Klinkt goed, maar klopt het ook? Die vraag is niet zomaar te beantwoorden.
China is verantwoordelijk voor een derde van alle broeikasgassen. Volgens de Rhodium Group, een consultancy met veel kennis van China, stoot het land meer kooldioxide uit dan alle rijke landen bij elkaar. Ruim de helft van alle kolencentrales in de wereld staan in China en zelfs 70 procent van de centrales in aanbouw.
De emissiepiek is in zicht
China neemt wel al jaren een groot deel van de mondiale emissiereducties voor zijn rekening, vooral door de snelle groei van duurzame energie.
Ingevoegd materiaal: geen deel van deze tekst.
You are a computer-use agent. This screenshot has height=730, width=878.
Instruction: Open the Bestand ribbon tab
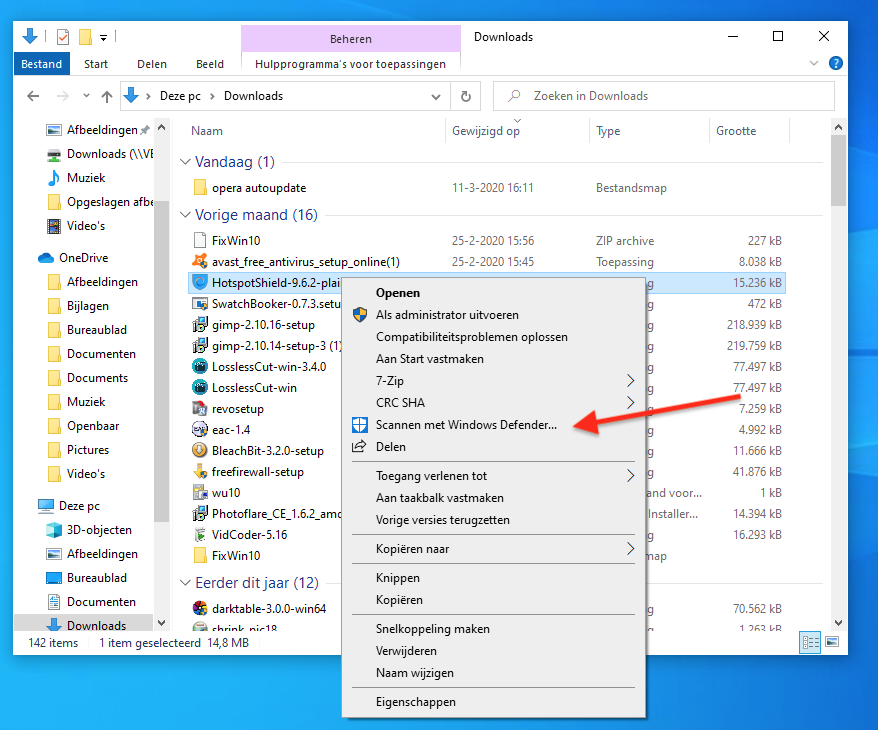tap(42, 64)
Alleen al vorig jaar nam de capaciteit aan windenergie toe met 5 procent en zonne-energie zelfs met 28 procent. Bijna twee derde van alle windturbines en zonneparken die nu wereldwijd worden gebouwd, staan in China. Deze hernieuwbare energie werd tot nu toe vooral gebruikt om de groei van de energievraag op te vangen. Maar de emissiepiek is in zicht. De verwachting is dat de vraag naar olie en gas in China snel zal dalen. Volgens de Financial Times investeert China tot 2030 zo’n 800 miljard euro in zijn elektriciteitsnetwerk en in de elektrificatie van de industrie. Toch is dat is nog lang niet genoeg. Volgens de denktank European Council on Foreign Relations verdwijnen de klimaatdoelen van Parijs uit zicht als China tot 2035 zijn uitstoot niet met ten minste 30 procent weet te reduceren – dat is twee keer de jaarlijkse CO2-uitstoot van alle Afrikaanse landen bij elkaar.
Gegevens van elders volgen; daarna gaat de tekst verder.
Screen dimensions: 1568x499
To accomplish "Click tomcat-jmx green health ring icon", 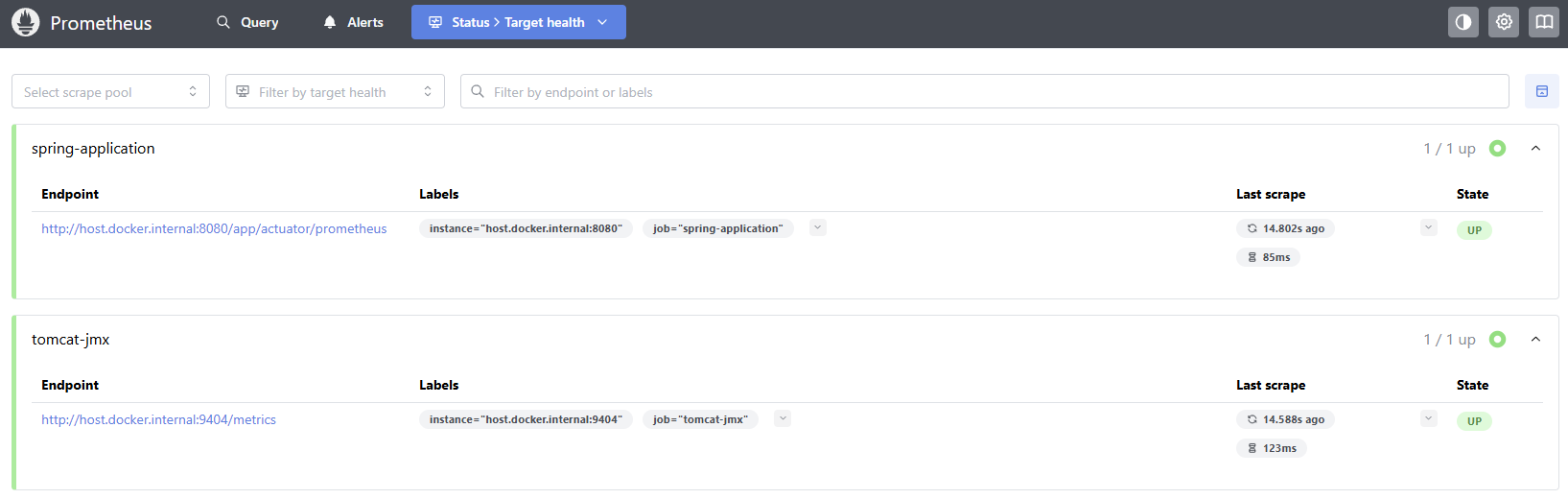I will tap(1497, 340).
Dat China zich na het aantreden van Xi in 2013 stortte op de productie van zonnepanelen en windturbines had weinig met klimaat te maken. Het was puur eigenbelang. De nieuwe president zag China’s afhankelijkheid van de import van olie en gas als een grote kwetsbaarheid. Het land beschikt weliswaar over steenkool, maar het gebruik daarvan leidde tot steeds meer luchtvervuiling en gezondheidsproblemen. Hoewel klimaat voor China dus nooit het belangrijkste argument is geweest, worden inmiddels acht van de tien zonnepanelen in de wereld gemaakt in China, net als twee derde van alle windturbines, driekwart van de lithiumbatterijen en zo’n 60 procent van alle elektrische auto’s. Vorig jaar noemde Xi het „nieuwe trio” van zonnepanelen, elektrische auto’s en batterijen het hart van de Chinese economie.
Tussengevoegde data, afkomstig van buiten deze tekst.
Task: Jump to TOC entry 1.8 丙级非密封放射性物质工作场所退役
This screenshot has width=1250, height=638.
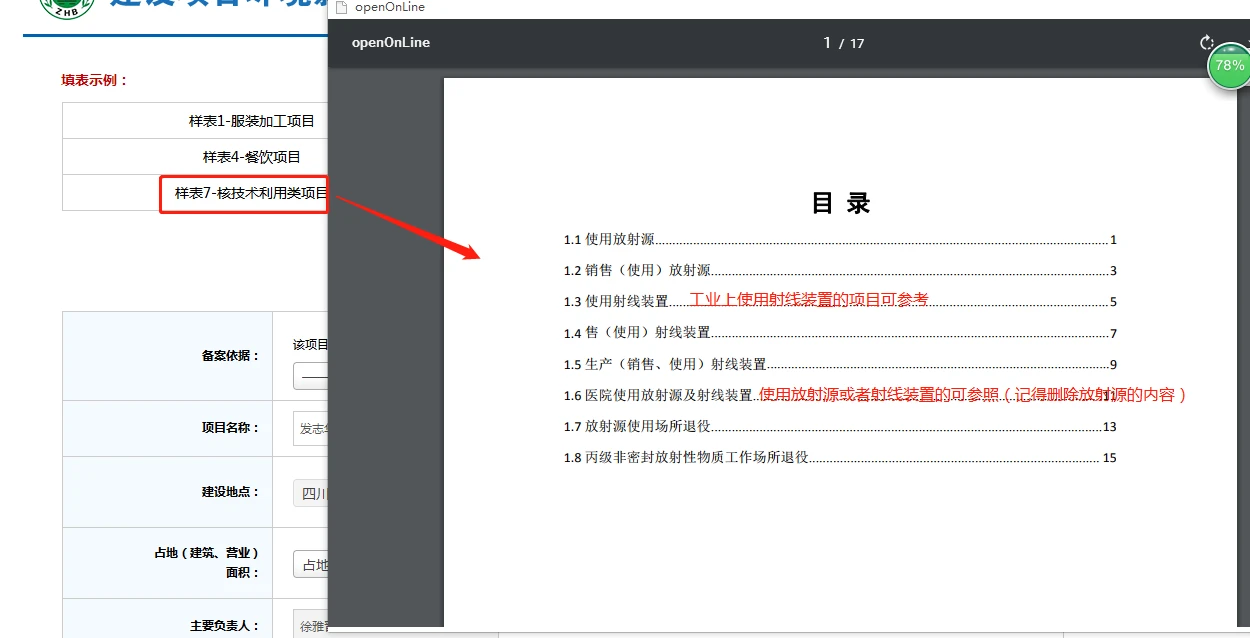Action: (840, 458)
Onbedoeld is dit misschien wel de grootste verdienste van China voor het wereldwijde klimaatbeleid, zegt Annah Zhu in een videogesprek. Ze doet aan de Wageningen Universiteit onderzoek naar de rol van China in het mondiale milieubeleid. „Niemand zag zo’n snelle prijsdaling van hernieuwbare energie en van elektrische auto’s aankomen. Sla de International Energy Outlook [jaarlijkse vooruitblik van het Internationaal Energieagentschap] er maar op na. Tien jaar geleden konden we hier alleen maar van dromen. Het is gelukt, met dank aan China.”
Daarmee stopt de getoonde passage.